Once the line containing "Where should I" is found in the data below, repeat it and every later line exactly, leaving the pictures out.

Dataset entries
☆ ☆ ☆ ☆

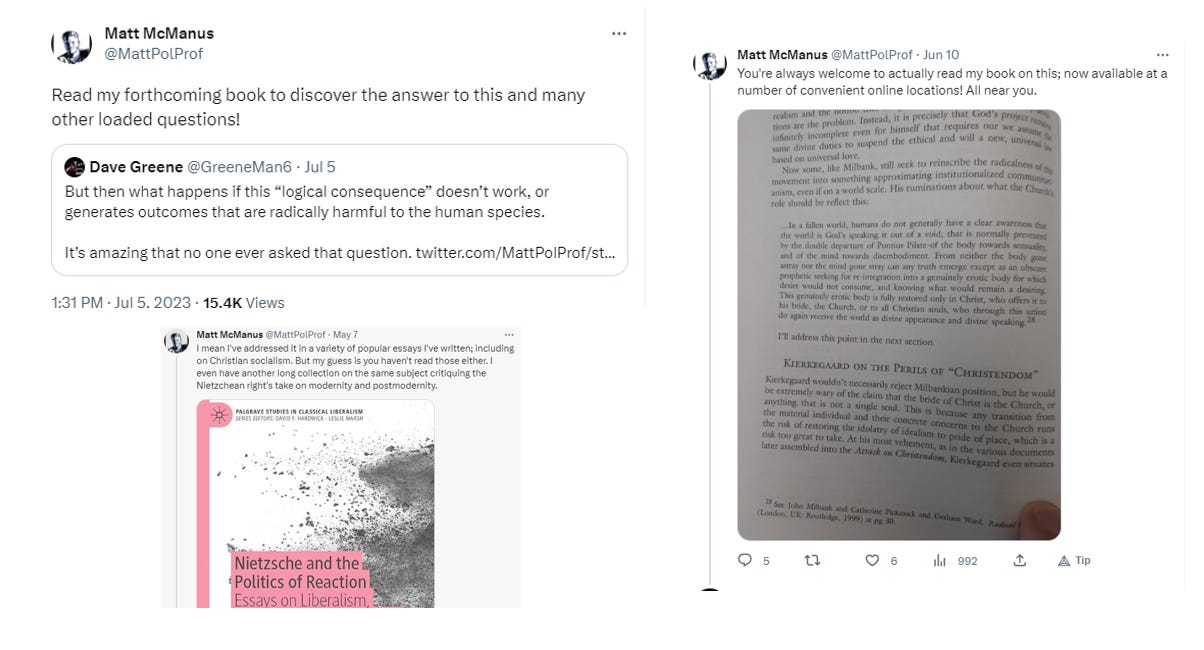Click Matt McManus avatar on Jun 10 tweet
This screenshot has width=1204, height=650.
tap(709, 64)
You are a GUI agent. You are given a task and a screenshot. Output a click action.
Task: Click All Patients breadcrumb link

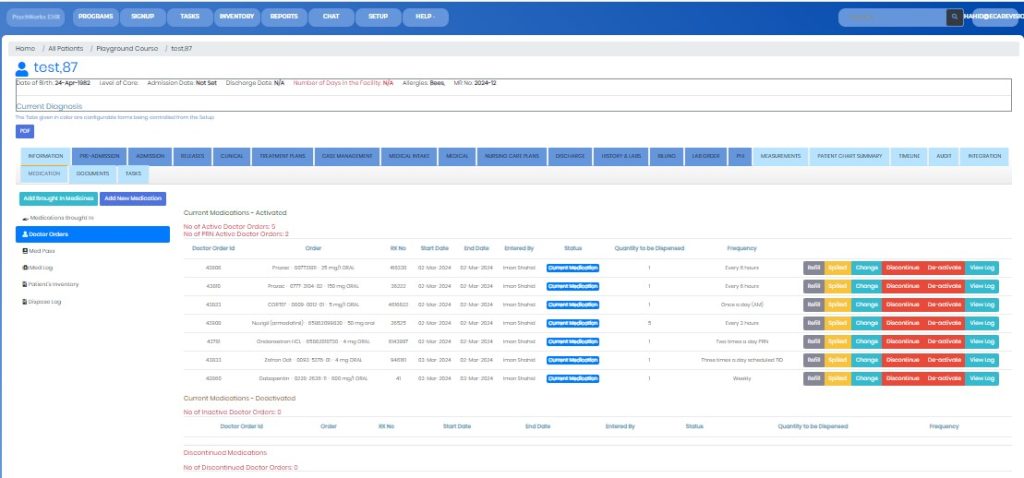click(65, 48)
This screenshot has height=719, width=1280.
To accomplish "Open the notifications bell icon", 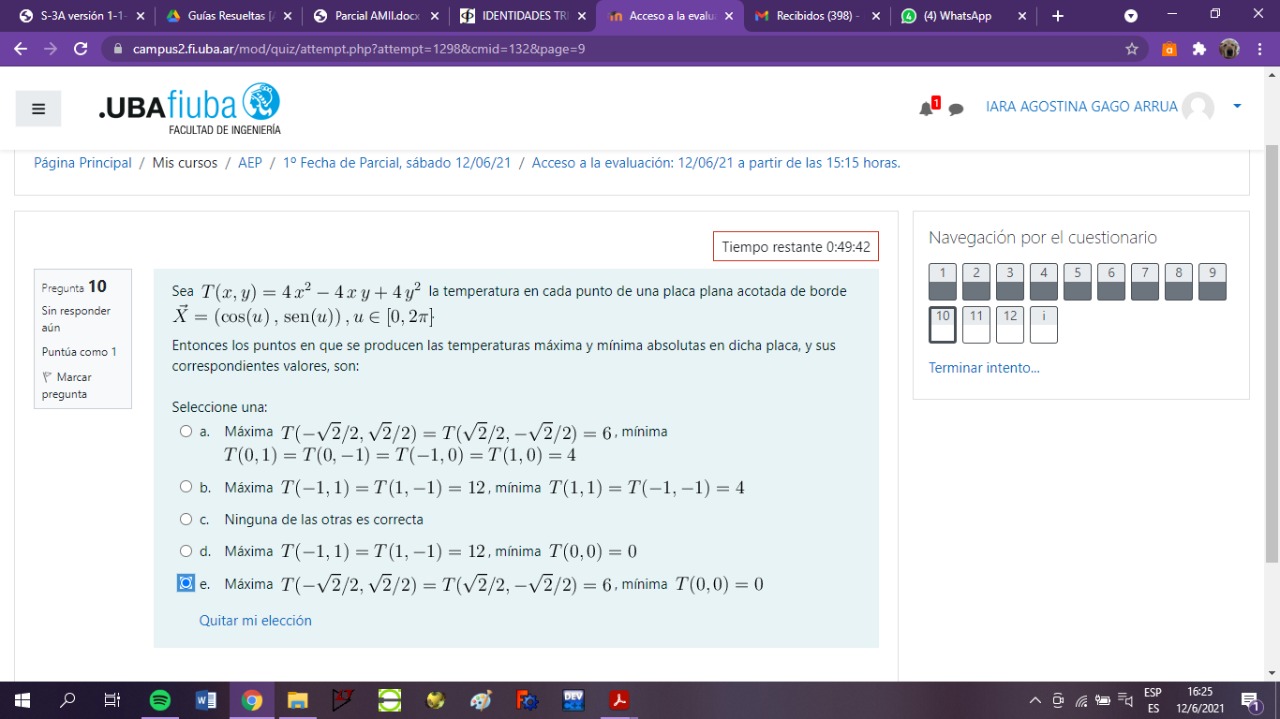I will click(927, 108).
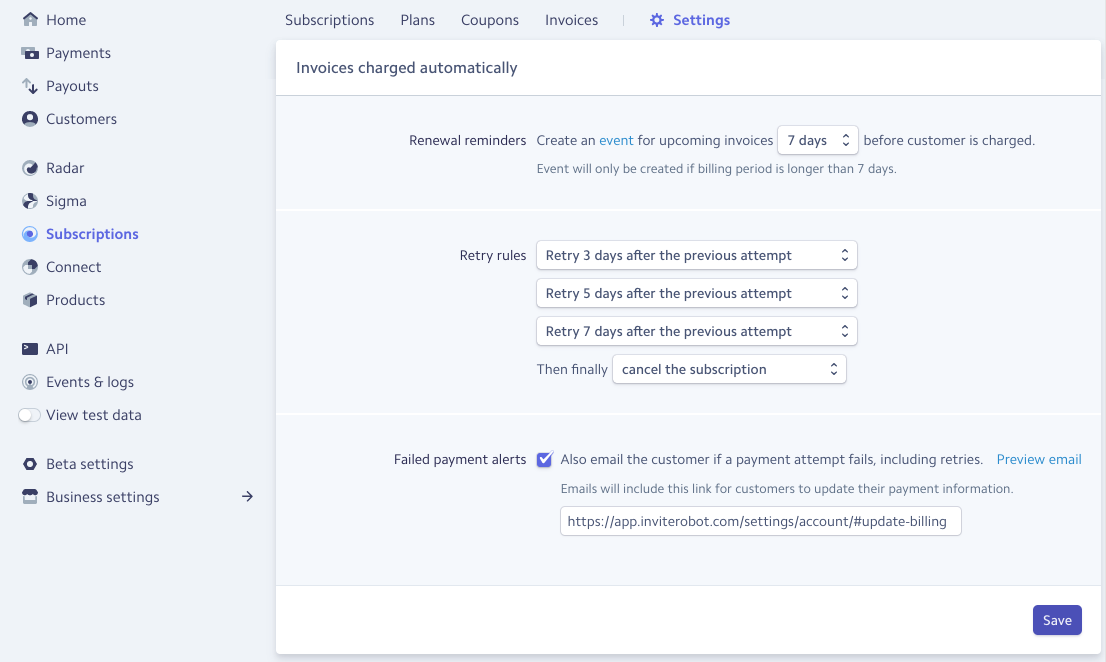This screenshot has width=1106, height=662.
Task: Click the Preview email link
Action: click(x=1039, y=460)
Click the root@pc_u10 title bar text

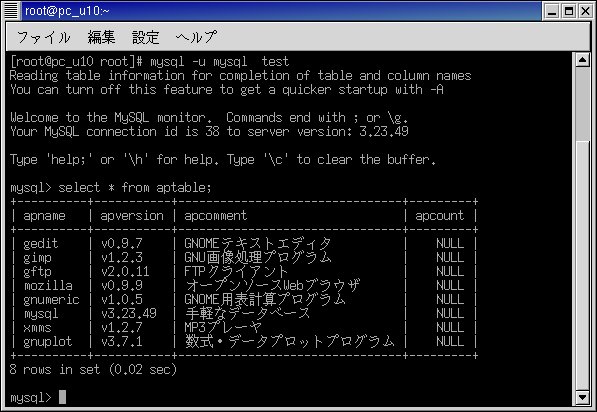(x=67, y=11)
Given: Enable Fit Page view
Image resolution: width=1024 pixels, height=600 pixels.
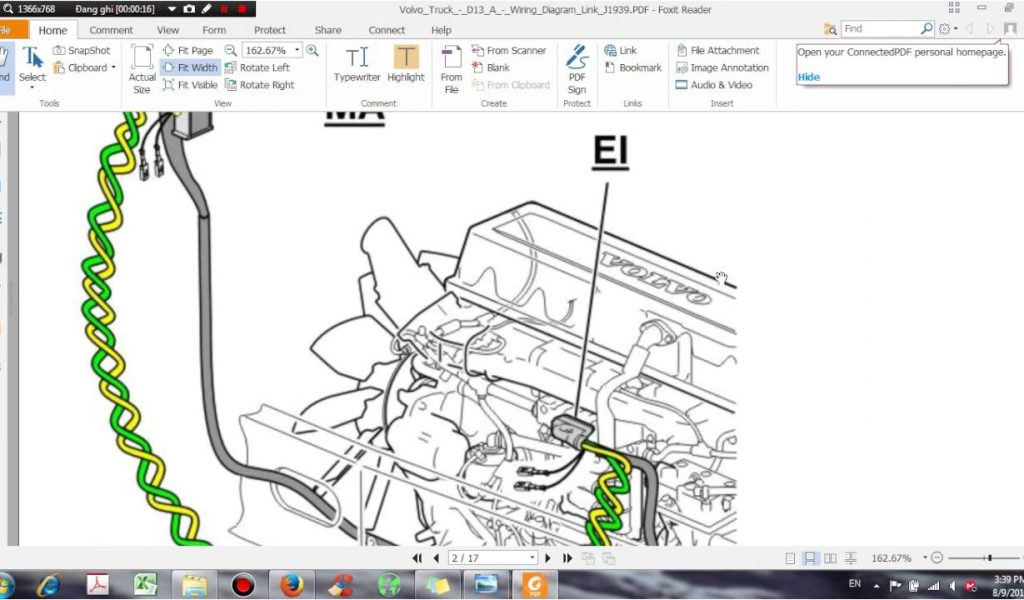Looking at the screenshot, I should [187, 50].
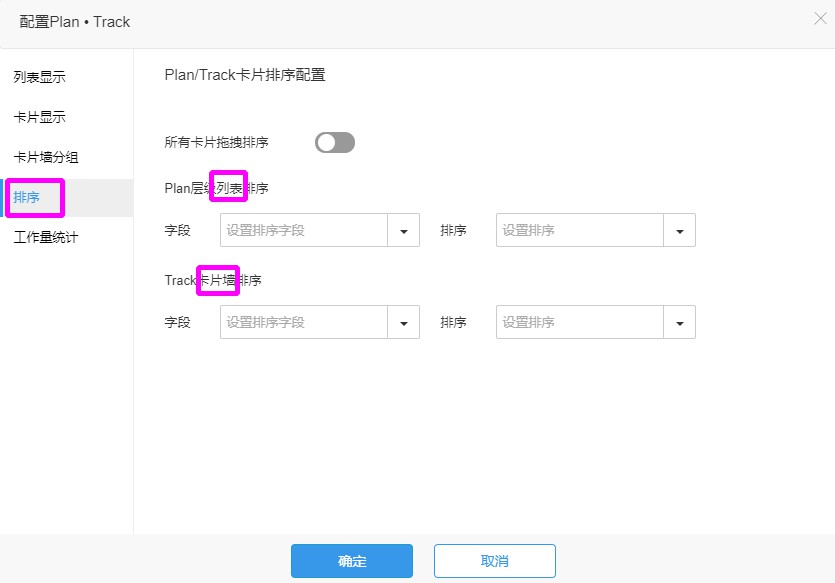
Task: Close the 配置Plan • Track dialog
Action: (820, 19)
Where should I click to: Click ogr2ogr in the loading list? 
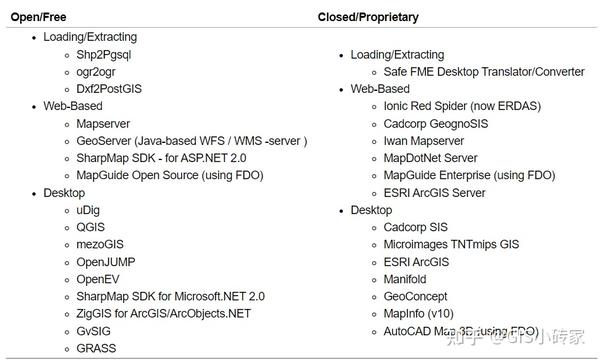pyautogui.click(x=96, y=72)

☆ ☆ ☆ ☆

[SOLUTION FOR THIS TASK]
Where should I click to: Click ogr2ogr in the loading list? 
pyautogui.click(x=96, y=72)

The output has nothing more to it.